Stored data:
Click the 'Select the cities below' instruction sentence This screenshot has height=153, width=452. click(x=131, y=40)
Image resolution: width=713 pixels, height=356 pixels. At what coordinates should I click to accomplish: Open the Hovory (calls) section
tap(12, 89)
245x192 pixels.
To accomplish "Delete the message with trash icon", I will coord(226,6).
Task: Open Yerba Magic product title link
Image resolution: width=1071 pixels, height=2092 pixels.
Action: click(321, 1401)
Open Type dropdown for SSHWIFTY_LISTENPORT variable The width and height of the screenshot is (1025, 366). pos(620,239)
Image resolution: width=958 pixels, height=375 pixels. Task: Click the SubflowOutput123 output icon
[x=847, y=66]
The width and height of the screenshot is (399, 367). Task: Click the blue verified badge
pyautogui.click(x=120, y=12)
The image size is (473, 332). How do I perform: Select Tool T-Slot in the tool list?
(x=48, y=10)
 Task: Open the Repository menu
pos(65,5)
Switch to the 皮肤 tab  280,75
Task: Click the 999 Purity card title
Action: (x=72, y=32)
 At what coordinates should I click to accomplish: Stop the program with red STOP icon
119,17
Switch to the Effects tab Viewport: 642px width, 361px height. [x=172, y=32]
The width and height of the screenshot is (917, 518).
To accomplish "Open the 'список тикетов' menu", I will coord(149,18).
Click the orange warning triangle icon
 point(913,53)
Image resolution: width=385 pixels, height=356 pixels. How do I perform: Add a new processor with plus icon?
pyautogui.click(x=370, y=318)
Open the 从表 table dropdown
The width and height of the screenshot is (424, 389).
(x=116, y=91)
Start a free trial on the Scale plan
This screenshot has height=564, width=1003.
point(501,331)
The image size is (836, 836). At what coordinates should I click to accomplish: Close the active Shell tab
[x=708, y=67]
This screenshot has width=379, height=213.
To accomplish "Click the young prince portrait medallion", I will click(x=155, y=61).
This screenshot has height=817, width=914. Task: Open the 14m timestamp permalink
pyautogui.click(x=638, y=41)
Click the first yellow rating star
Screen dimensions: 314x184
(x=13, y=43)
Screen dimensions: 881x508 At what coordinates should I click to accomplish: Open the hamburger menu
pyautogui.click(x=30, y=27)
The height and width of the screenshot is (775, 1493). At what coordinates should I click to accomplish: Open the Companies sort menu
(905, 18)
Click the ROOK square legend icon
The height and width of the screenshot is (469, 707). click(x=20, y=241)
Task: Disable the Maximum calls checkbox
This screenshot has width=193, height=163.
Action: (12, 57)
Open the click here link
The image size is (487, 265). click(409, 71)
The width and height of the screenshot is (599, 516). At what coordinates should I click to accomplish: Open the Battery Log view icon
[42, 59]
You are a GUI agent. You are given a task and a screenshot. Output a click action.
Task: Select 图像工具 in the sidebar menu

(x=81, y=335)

▶ **Requirement**: An exact copy of all the records is what is needed here.

▶ **Worked solution**:
Click the 'Select the cities below' instruction sentence This screenshot has height=153, width=452. click(x=131, y=40)
Image resolution: width=713 pixels, height=356 pixels. At what coordinates should I click to accomplish: Open the Hovory (calls) section
tap(12, 89)
245x192 pixels.
To accomplish "Delete the message with trash icon", I will coord(226,6).
Task: Open Yerba Magic product title link
Image resolution: width=1071 pixels, height=2092 pixels.
Action: click(321, 1401)
Open Type dropdown for SSHWIFTY_LISTENPORT variable The width and height of the screenshot is (1025, 366). pos(620,239)
Image resolution: width=958 pixels, height=375 pixels. Task: Click the SubflowOutput123 output icon
[x=847, y=66]
The width and height of the screenshot is (399, 367). Task: Click the blue verified badge
pyautogui.click(x=120, y=12)
The image size is (473, 332). How do I perform: Select Tool T-Slot in the tool list?
(x=48, y=10)
 Task: Open the Repository menu
pos(65,5)
Switch to the 皮肤 tab  280,75
Task: Click the 999 Purity card title
Action: (x=72, y=32)
 At what coordinates should I click to accomplish: Stop the program with red STOP icon
119,17
Switch to the Effects tab Viewport: 642px width, 361px height. [x=172, y=32]
The width and height of the screenshot is (917, 518).
To accomplish "Open the 'список тикетов' menu", I will coord(149,18).
Click the orange warning triangle icon
 point(913,53)
Image resolution: width=385 pixels, height=356 pixels. How do I perform: Add a new processor with plus icon?
pyautogui.click(x=370, y=318)
Open the 从表 table dropdown
The width and height of the screenshot is (424, 389).
(x=116, y=91)
Start a free trial on the Scale plan
This screenshot has height=564, width=1003.
point(501,331)
The image size is (836, 836). At what coordinates should I click to accomplish: Close the active Shell tab
[x=708, y=67]
This screenshot has width=379, height=213.
To accomplish "Click the young prince portrait medallion", I will click(x=155, y=61).
This screenshot has height=817, width=914. Task: Open the 14m timestamp permalink
pyautogui.click(x=638, y=41)
Click the first yellow rating star
Screen dimensions: 314x184
(x=13, y=43)
Screen dimensions: 881x508 At what coordinates should I click to accomplish: Open the hamburger menu
pyautogui.click(x=30, y=27)
The height and width of the screenshot is (775, 1493). At what coordinates should I click to accomplish: Open the Companies sort menu
(905, 18)
Click the ROOK square legend icon
The height and width of the screenshot is (469, 707). click(x=20, y=241)
Task: Disable the Maximum calls checkbox
This screenshot has width=193, height=163.
Action: (12, 57)
Open the click here link
The image size is (487, 265). click(409, 71)
The width and height of the screenshot is (599, 516). At what coordinates should I click to accomplish: Open the Battery Log view icon
[42, 59]
You are a GUI agent. You are given a task and a screenshot. Output a click action.
Task: Select 图像工具 in the sidebar menu

(x=81, y=335)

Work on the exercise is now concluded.